Most of that has to do with the leaden, expository script. It’s almost always a bad sign when a film begins with an opening crawl narration describing the setting. We get very little context for the actions of any of the characters, even the protagonist, and the narrative itself is so compressed and busy that it becomes a jumbled mess of plot points and proper nouns. While knowing the mythology of the AC games might help in finding easter eggs, it seems like it wouldn’t help anyone parse out the confused and scattershot narrative.
The film also takes itself far, far too seriously. While there’s something commendable about a video-game adaptation making an attempt to pass itself off as both a loyal adaptation and a film in its own right, it’s an extremely difficult trick to pull off, and AC doesn’t quite make it. It has only a handful of intentionally-comedic or light-hearted moments, and it’s so desperate to come off as Real Cinema that the dramatic portions feel suffocatingly heavy. It’s as much helped as hindered by Jed Kurzel’s fittingly-dramatic and sonorous score, which is fantastic enough on its own, but which never, ever turns itself off.
One of the things that saves the film, however, are its arresting visuals and mind-bending action scenes that push the limits of both physics and the PG-13 rating (it’s an arterial spray away from an R). Kurzel brings to AC the same bold color palette he brought to his adaptation of Macbeth, which interestingly enough also starred Fassbender and Cotillard in the leading roles. His handling of the fight sequences is surprisingly adept, even if his sense of place is shaky; a prolonged chase sequence through 15th-century Andalusia is as thrilling as it is topographically confusing. The vast majority of the effects and stunts were practical, however, and there is still a tactile reality that grounds the sequences even while they threaten to spin out of control.
Beyond that, this is quite possibly the most over-qualified cast a video game adaptation has ever seen, sometimes to a metatextually-distracting degree. Fassbender is an Academy Award nominee, Cotillard is an Academy Award winner, and they’re joined by fellow Oscar-winner Jeremy Irons and veteran actress Charlotte Rampling. For what it’s worth, nobody in the cast seems to think of the film as just a paycheck (even the notoriously mercenary Irons), and all do the best with the material they’re given.
Fassbender and Cotillard are both especially skilled at making something out of nothing, since we don’t have much context for their actions or their character arcs. Through body language, sharp emotional shading, and tone of voice, both actors end up making the characters seem far more three-dimensional than they actually are. As Aguilar, Fassbender has little to say but a lot to punch, kick, and stab. He does nearly all of his own fighting, so he communicates as Nerha through action, and it’s nearly hypnotic to watch. It also helps that the third act prominently features Fassbender’s naked and unbelievably-sculpted torso. He has a strong rapport with Cotillard, but also with Ariane Labed, who plays Nerha’s sister-in-arms during the flashbacks.

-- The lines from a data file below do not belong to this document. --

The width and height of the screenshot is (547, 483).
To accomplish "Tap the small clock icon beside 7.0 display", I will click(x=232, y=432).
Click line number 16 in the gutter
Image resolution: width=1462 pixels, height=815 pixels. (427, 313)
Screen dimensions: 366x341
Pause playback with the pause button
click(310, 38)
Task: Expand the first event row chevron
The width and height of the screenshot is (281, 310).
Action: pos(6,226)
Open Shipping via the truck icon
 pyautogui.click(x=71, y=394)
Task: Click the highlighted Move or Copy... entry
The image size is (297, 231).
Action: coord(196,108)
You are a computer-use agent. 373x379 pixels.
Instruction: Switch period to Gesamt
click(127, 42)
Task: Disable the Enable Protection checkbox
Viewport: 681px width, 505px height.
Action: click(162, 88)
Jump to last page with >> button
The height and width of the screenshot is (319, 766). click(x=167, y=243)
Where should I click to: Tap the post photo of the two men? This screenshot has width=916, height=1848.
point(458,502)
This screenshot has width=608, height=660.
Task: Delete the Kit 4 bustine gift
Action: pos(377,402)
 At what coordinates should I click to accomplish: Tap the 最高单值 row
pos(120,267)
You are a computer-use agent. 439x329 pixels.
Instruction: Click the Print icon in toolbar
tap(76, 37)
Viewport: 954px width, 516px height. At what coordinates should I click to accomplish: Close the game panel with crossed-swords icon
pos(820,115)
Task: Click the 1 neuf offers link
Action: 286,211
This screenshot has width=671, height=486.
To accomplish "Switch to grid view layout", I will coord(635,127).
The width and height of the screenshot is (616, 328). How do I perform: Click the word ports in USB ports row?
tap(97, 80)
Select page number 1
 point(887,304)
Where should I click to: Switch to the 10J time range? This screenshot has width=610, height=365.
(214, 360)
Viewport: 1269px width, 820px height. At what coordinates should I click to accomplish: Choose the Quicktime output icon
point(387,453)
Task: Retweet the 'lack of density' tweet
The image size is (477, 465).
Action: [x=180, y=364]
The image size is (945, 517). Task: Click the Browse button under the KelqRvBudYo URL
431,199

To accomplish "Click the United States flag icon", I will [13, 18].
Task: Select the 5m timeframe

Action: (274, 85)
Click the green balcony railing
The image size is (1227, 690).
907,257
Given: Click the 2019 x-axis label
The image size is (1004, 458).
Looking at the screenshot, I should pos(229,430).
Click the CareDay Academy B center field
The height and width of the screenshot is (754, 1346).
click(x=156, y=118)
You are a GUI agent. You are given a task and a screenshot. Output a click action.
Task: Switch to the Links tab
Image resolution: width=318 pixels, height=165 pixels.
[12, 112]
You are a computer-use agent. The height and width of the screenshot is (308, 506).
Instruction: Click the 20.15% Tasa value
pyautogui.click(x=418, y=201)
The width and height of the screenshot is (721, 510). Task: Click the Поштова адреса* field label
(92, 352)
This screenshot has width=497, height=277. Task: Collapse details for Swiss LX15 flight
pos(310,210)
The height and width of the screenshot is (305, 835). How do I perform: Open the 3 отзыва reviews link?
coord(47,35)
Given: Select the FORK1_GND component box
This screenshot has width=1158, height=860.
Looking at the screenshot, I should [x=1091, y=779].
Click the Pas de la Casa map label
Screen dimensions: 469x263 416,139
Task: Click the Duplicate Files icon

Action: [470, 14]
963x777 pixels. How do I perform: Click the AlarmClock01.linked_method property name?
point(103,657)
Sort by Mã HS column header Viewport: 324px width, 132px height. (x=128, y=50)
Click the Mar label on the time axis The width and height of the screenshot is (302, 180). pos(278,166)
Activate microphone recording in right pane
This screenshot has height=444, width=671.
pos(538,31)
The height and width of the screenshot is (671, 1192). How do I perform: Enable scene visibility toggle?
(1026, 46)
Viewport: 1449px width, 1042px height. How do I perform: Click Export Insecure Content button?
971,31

Labed herself is a striking presence, a beautiful whirling dervish of an action hero, even if the film never gives her a name outside of the end credits.
Like Kurzel’s Macbeth, Assassin’s Creed doesn’t race toward a climax as much as it slouches to an ending, even if it runs out of plot well before it runs out of energy. Even with an unquestionably dedicated cast and a director with a knack for stunning visuals, it feels as unformed and opaque as any other video-game adaptation. Maybe instead of hunting for some mythical artifact from Biblical times, the Assassins and Templars should have been fighting over the secret formula for making a great film out of a great video game.